Глубоко вздохнул старый волхв, и душа его рассталась с уставшим носить ее телом. Умер старец мудрый. Невидящими глазами вдаль уставился.

Закрыл глаза ему царевич Ваня и побежал обратно в клеть, где Поляна была. Та его ждала с нетерпением.

– Не принес я ключа, маменька, – тихо зарыдал мальчик, взяв ее за руки и прижавшись к решетке холодной.

И стал он ей рассказывать обо всем, что узнал. Выслушала его Поляна. Ни разу не перебила, не вздохнула даже, а когда рассказ кончился, прижала сына к себе и через решетку с ним прощаться стала:

– Ступай сынок, обо мне не думай. Бери коня лихого, да скачи в царство Запорожское, к царю Владисвету. Выпроси, вымоли у него яблоки молодильные, и спаси Дубрава, отца своего, спаси свою Родину-матушку, землю, что тебя вспоила, взрастила и царевичем сделала. От меня же возьми благословение!

Попрощались царевич Ваня и Поляна Всеславовна, и разлучились, не зная, свидятся ли они опять или нет. Матушка в темнице сырой осталась, а сын из тюрьмы выбрался с помощью все той же мышки, обманув стражу спящую, и побежал к кухне, где когда-то поваренком служил. Забрался тихо и неслышно в горницу проник, где слуги да рабы царские спали. Нашел среди спящих Антошку и разбудил его. Когда тот проснулся, ему Ваня рот зажал, чтобы не закричал. Вместе во двор выбрались. Спрятались за конюшней в стогу сена душистого, и Ваня своему другу все рассказал. Антошка слушал, да ахал от удивления. И не верилось ему в рассказанное, да как не поверишь, коли Ваню на его глазах в темницу заперли, и все прочее произошло.

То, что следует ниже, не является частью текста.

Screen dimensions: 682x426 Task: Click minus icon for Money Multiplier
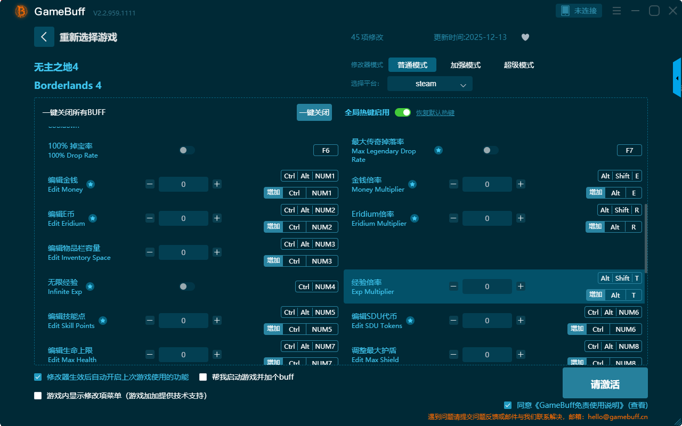pyautogui.click(x=453, y=184)
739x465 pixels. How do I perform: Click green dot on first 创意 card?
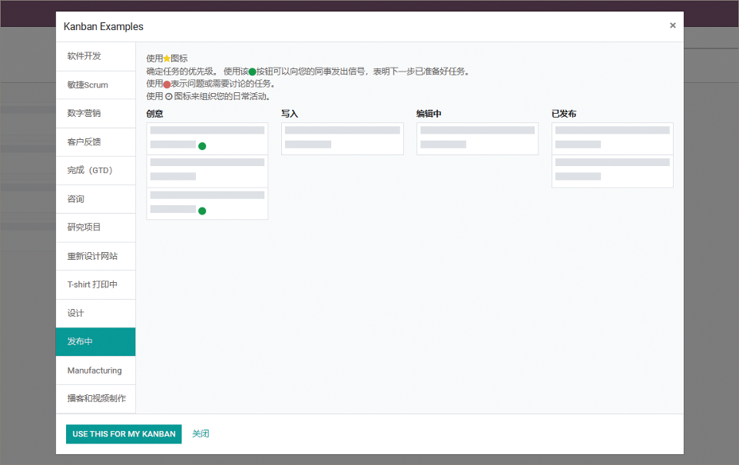coord(202,146)
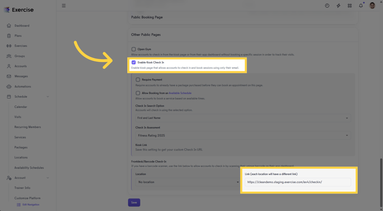The width and height of the screenshot is (383, 211).
Task: Click the lightning bolt quick actions icon
Action: (x=338, y=5)
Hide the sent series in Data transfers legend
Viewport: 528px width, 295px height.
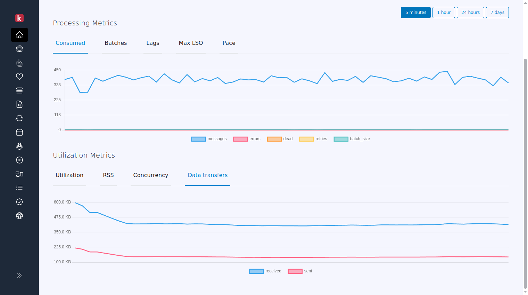(299, 271)
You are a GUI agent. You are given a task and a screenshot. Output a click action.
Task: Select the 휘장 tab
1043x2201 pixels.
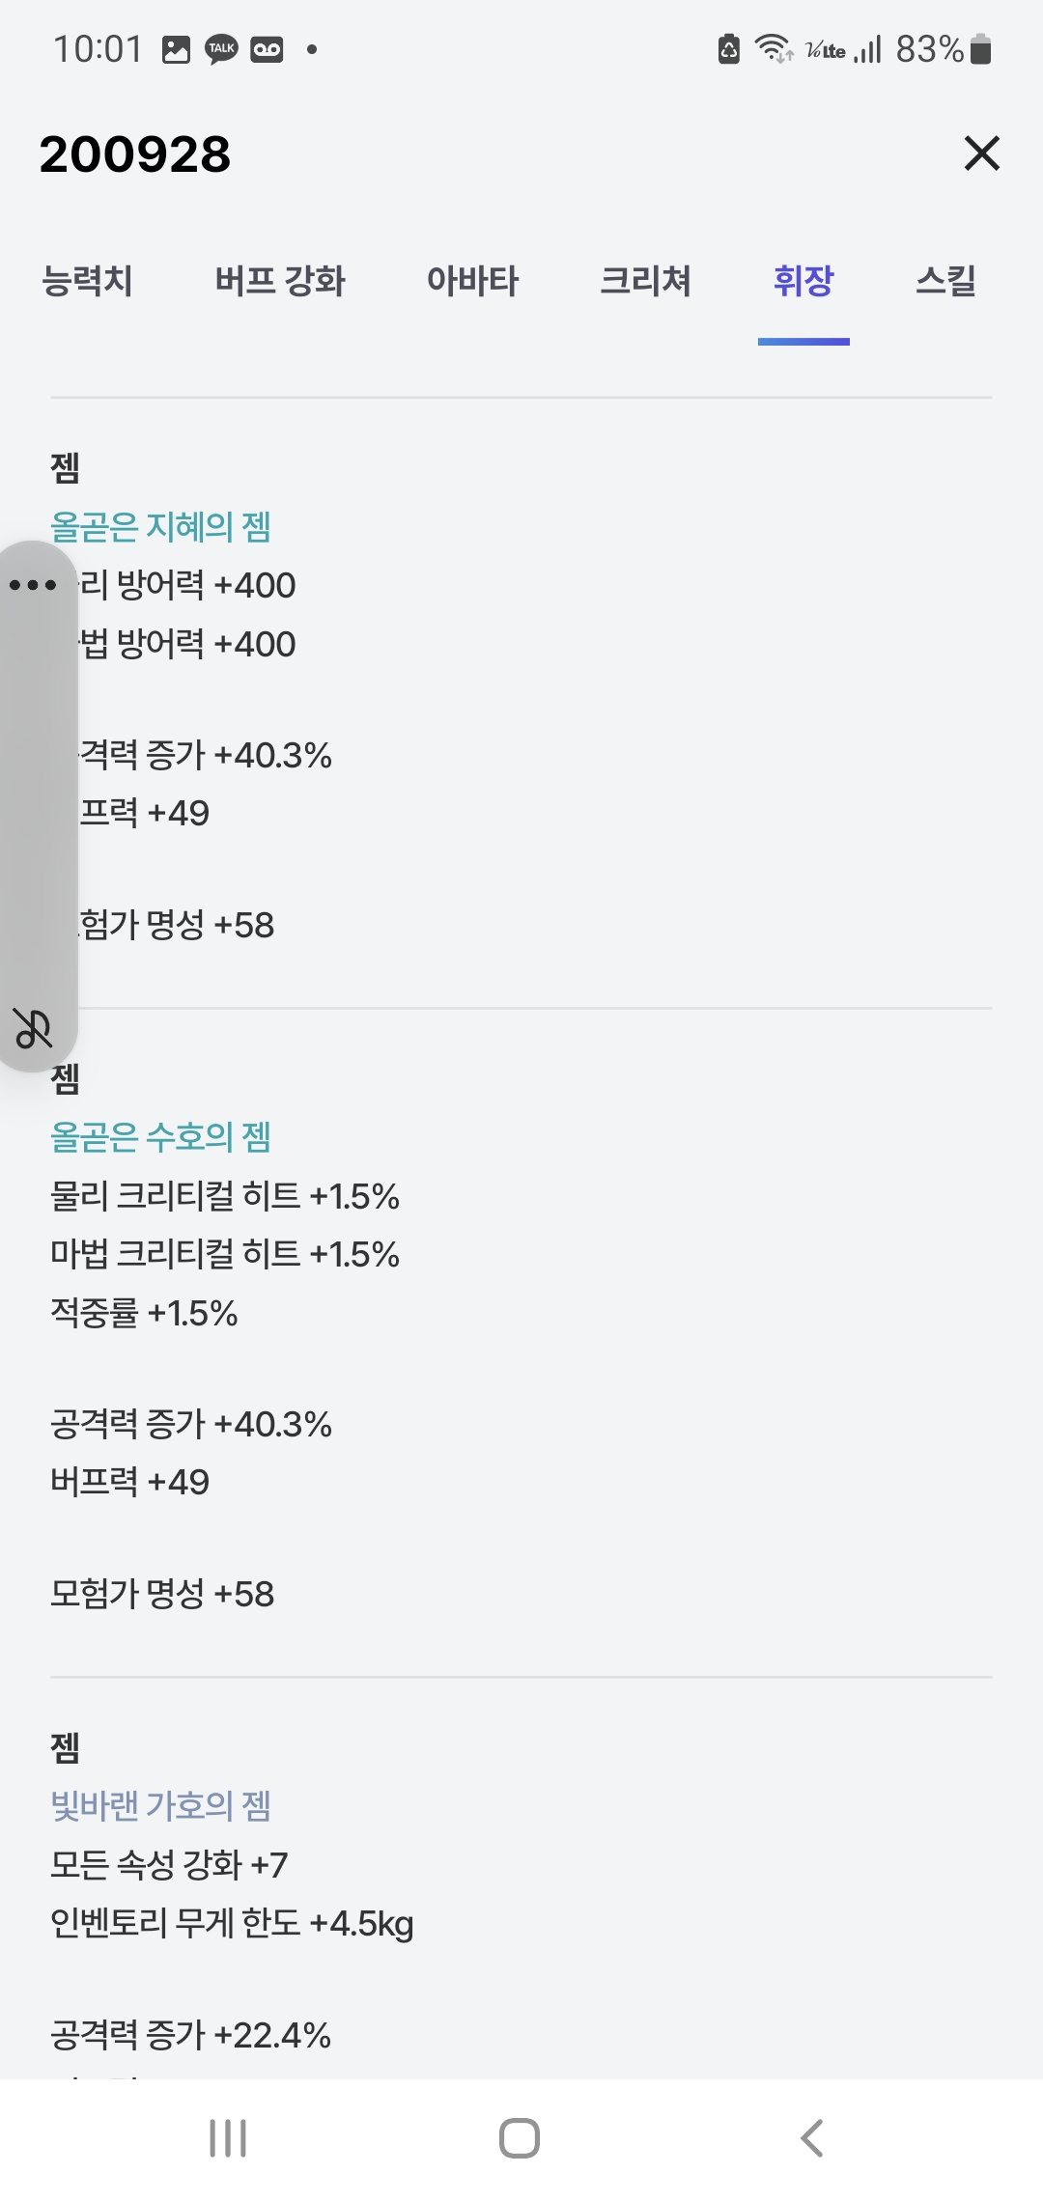coord(803,281)
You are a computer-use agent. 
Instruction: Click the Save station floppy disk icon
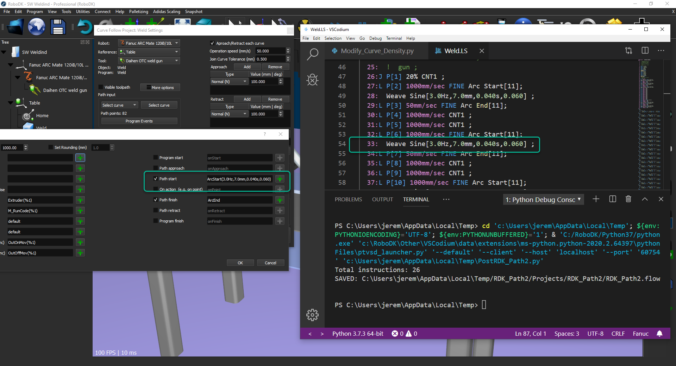tap(58, 27)
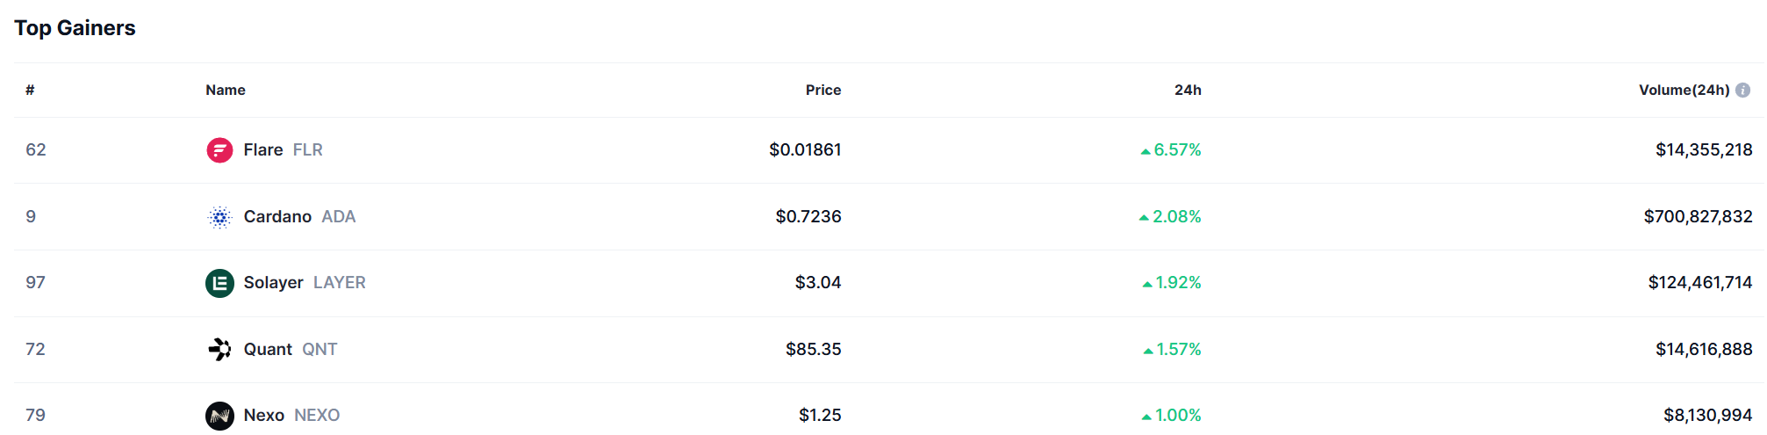This screenshot has height=435, width=1767.
Task: Click the Cardano coin logo icon
Action: point(219,217)
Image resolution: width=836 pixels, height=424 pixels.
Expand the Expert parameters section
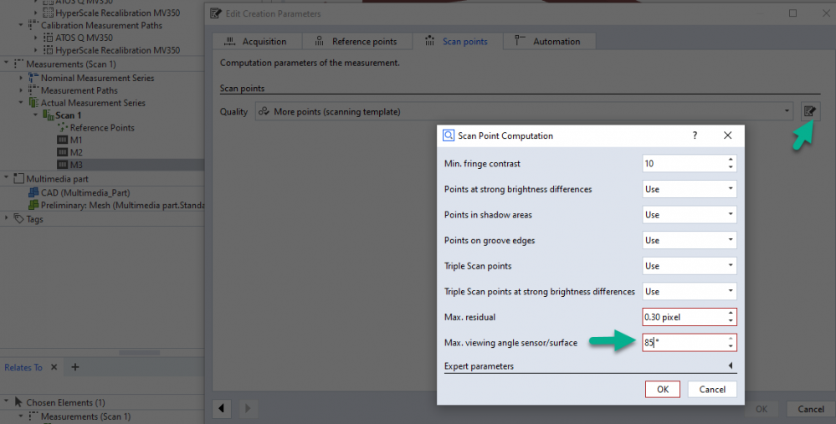tap(730, 366)
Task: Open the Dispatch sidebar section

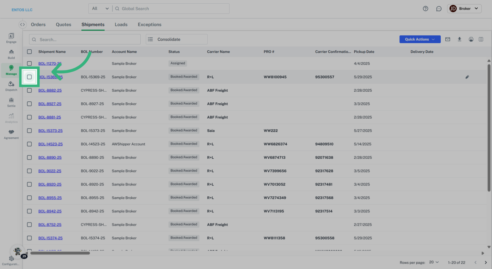Action: (x=11, y=86)
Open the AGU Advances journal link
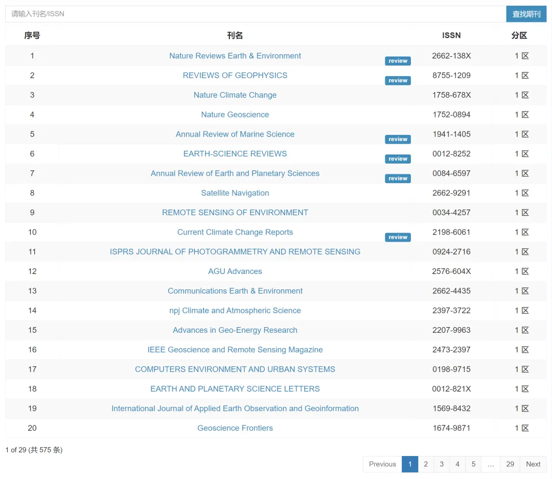 point(235,271)
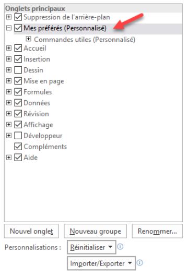Click the Nouveau groupe button
This screenshot has width=188, height=278.
pyautogui.click(x=96, y=231)
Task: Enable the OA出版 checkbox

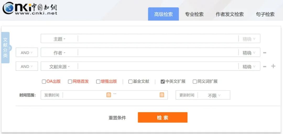Action: 44,81
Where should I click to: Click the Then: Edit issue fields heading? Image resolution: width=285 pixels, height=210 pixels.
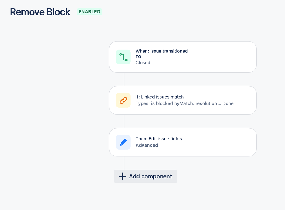[x=159, y=139]
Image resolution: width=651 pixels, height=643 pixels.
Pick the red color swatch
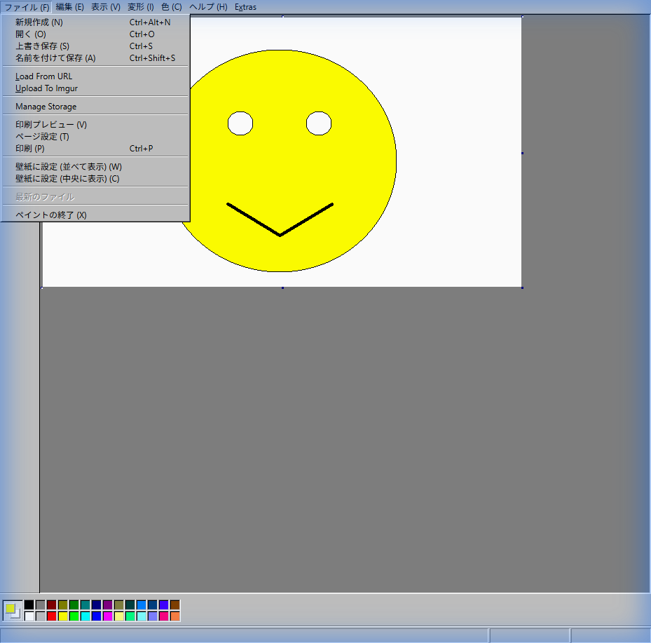pyautogui.click(x=52, y=616)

– Что делать велишь? – спросил он решительно под конец рассказа. – Все сделаю, что прикажешь.

– Сейчас я пехом из города выберусь и буду тебя ждать под Калиновым мостом. А ты сделай вид, что коней купать ведешь, а сам приготовь Сарацина верного, да ко мне его веди. Понял?

– Все понял, все сделаю! – горячо заверил царевича Антошка.

Так они и сделали. Царевич Ваня выбрался из царского дворца, что ему было легче легкого сделать, потому что он вырос в нем и знал здесь каждую щель, каждую дыру в заборе, каждый лаз. Потом так же незаметно покинул детинец. А там, среди посада беспрепятственно добрался до Калинова моста и под ним спрятался у самых городских ворот.